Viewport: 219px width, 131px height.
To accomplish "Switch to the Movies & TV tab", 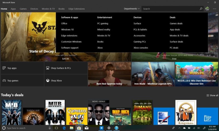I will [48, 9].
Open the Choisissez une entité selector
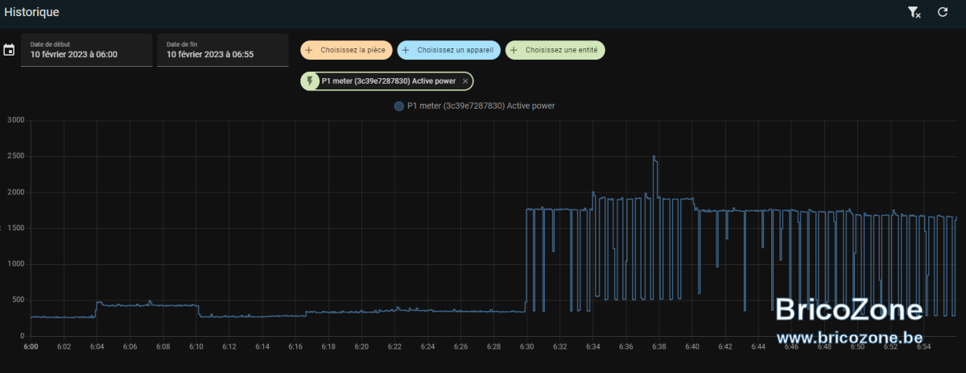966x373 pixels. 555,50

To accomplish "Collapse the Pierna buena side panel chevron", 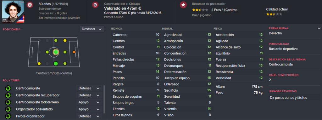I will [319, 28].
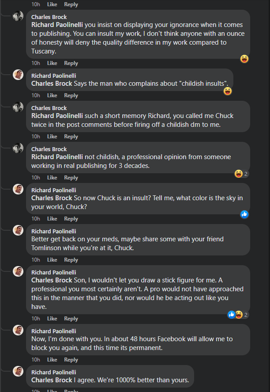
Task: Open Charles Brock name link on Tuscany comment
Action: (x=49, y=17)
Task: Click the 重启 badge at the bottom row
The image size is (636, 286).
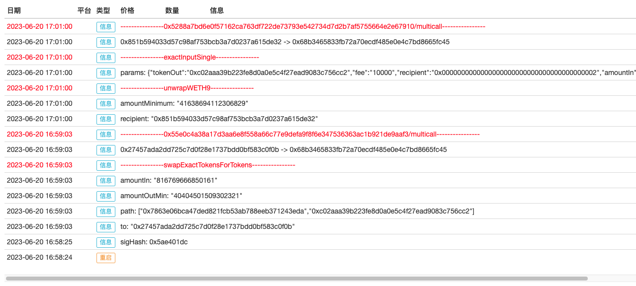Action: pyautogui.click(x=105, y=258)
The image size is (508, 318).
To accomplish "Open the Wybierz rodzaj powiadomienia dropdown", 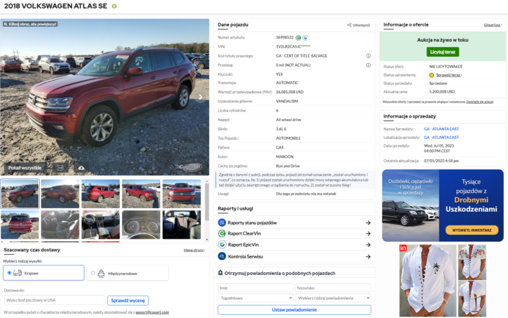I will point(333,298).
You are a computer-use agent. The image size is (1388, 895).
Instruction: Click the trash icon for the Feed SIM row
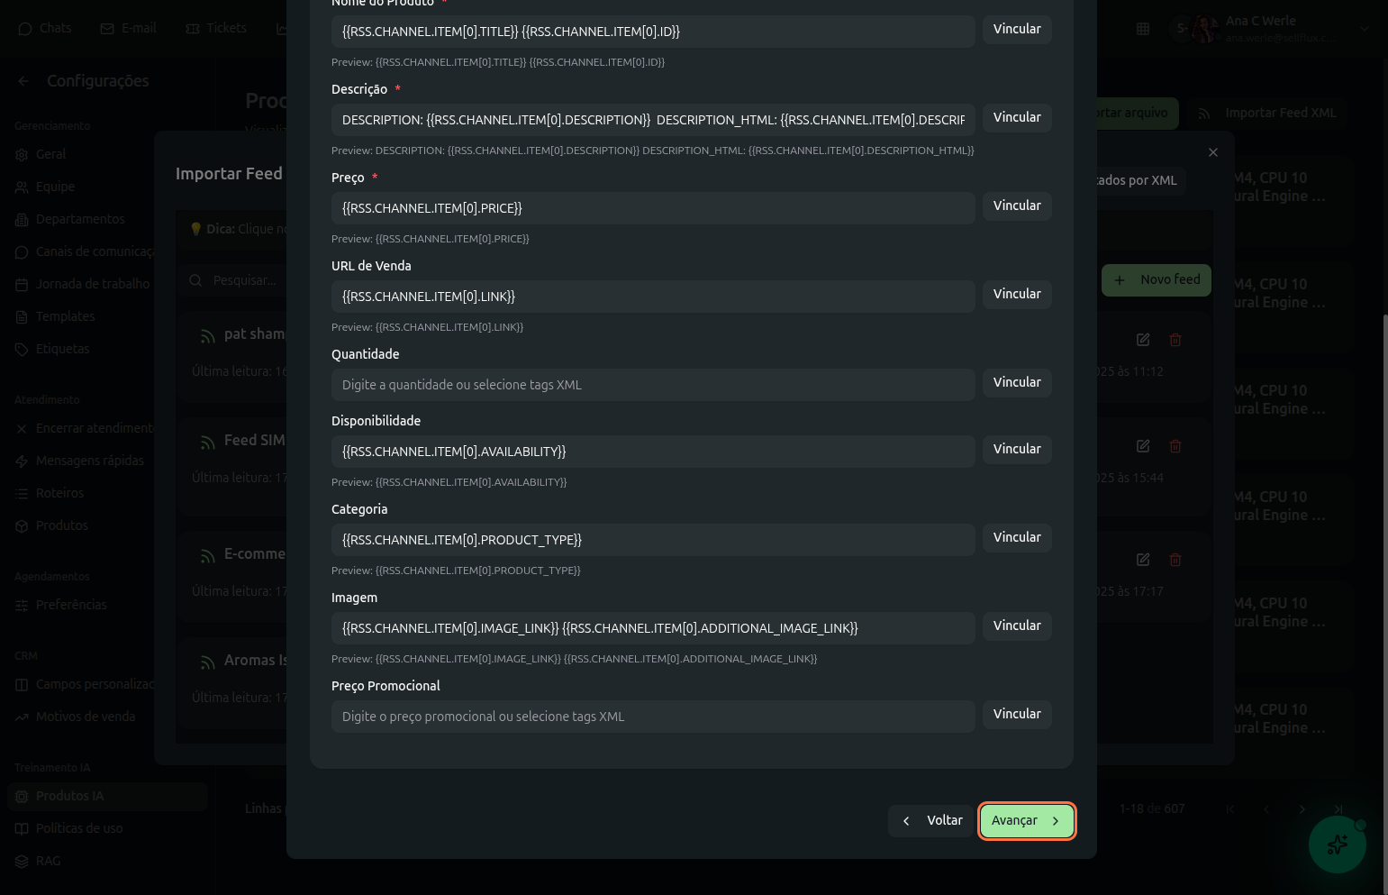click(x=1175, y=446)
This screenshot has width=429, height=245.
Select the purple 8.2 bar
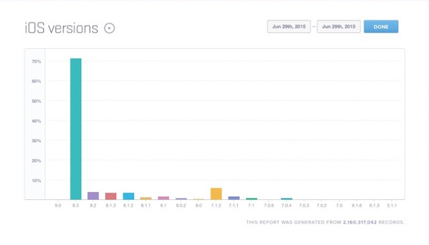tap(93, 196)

##############################

## STATED GOAL:
Scale the part of the listing that opens with the line containing "This screenshot has width=429, height=245." and closes at the end of the listing. Rewrite every line of it, requests included, but multiply each coordinate in the answers by 0.95 and round to whole numbers, rounding halves up, and leave the pictures out.

## IN RESPONSE:
This screenshot has width=429, height=245.
Select the purple 8.2 bar
tap(88, 186)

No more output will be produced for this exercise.